Le tir au pistolet ou à l’arme d’épaule, sous toutes ses formes citoyennes (sportive, de loisir ou de défense) ou militaires, est un art martial. Ce principe ne semble pas partagé par tout le monde, alors que c’est pour moi une évidence. Dans ce genre de situation (quand on ne comprend pas qu’une évidence pour soi n’est pas partagée par tous), je trouve intéressant de me poser et d’essayer d’analyser, par écrit, les différents points de vue. C’est l’objet de cet article en fait, qui est à la fois un exposé de ma conviction et une réflexion ouverte.

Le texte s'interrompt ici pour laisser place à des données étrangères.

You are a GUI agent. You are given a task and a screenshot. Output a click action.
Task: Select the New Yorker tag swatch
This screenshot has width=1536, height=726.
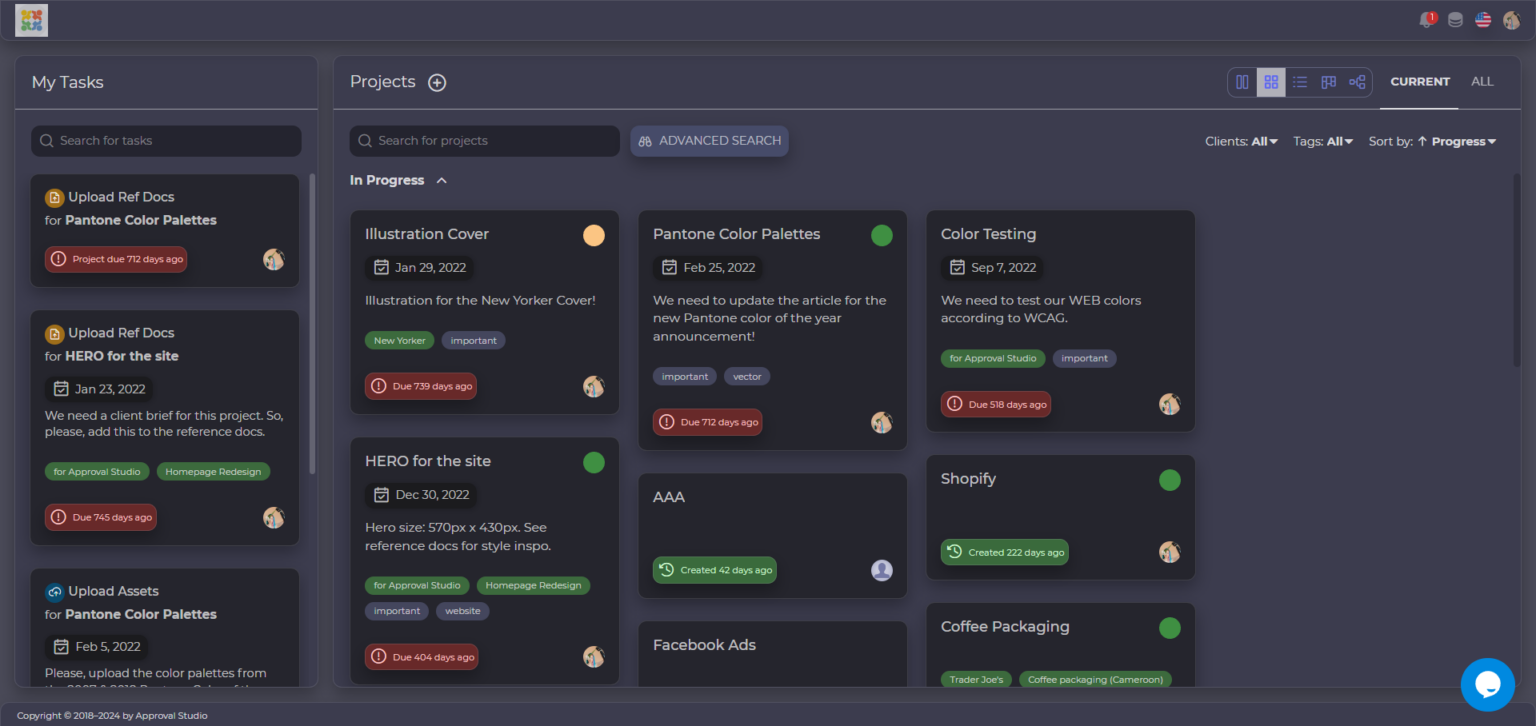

Dans le monde des arts martiaux et sports de combat, j’ai souvent été témoin de réactions vives et répulsives face aux armes modernes, que ce soit les accessoires de self-défense, les bombes lacrymogènes ou les armes à feu. J’ai ressenti cela lors de discussions dans les vestiaires de dojo d’arts martiaux traditionnels (mais là, je le prenais comme des cas isolés) et la première fois où je me suis dit « ya un truc vraiment par normal », c’était après un dossier self dans Karate Bushido Octobre 2010 quand le rédac’ chef, le mois suivant, me dit « nickel le dossier le mois dernier, ça a bien plus ; ah mais on a reçu 2-3 courriers de lecteur »… des personnes avaient pris leur plume pour expliquer que les accessoires de défense exposés dans le dossier (pas d’armes à feu, mais des impact tools & lacrymo), c’était mal et pas des arts martiaux. Ces 2-3 courriers (que je regrette de ne pas avoir photographié pour les relire en détail) n’ont pas plus ému que ça la rédac’ du mag, et moi non plus, mais ça a planté une graine du « ah ouais, ya des pratiquants d’arts martiaux qui rejettent les armes modernes, tiens donc ».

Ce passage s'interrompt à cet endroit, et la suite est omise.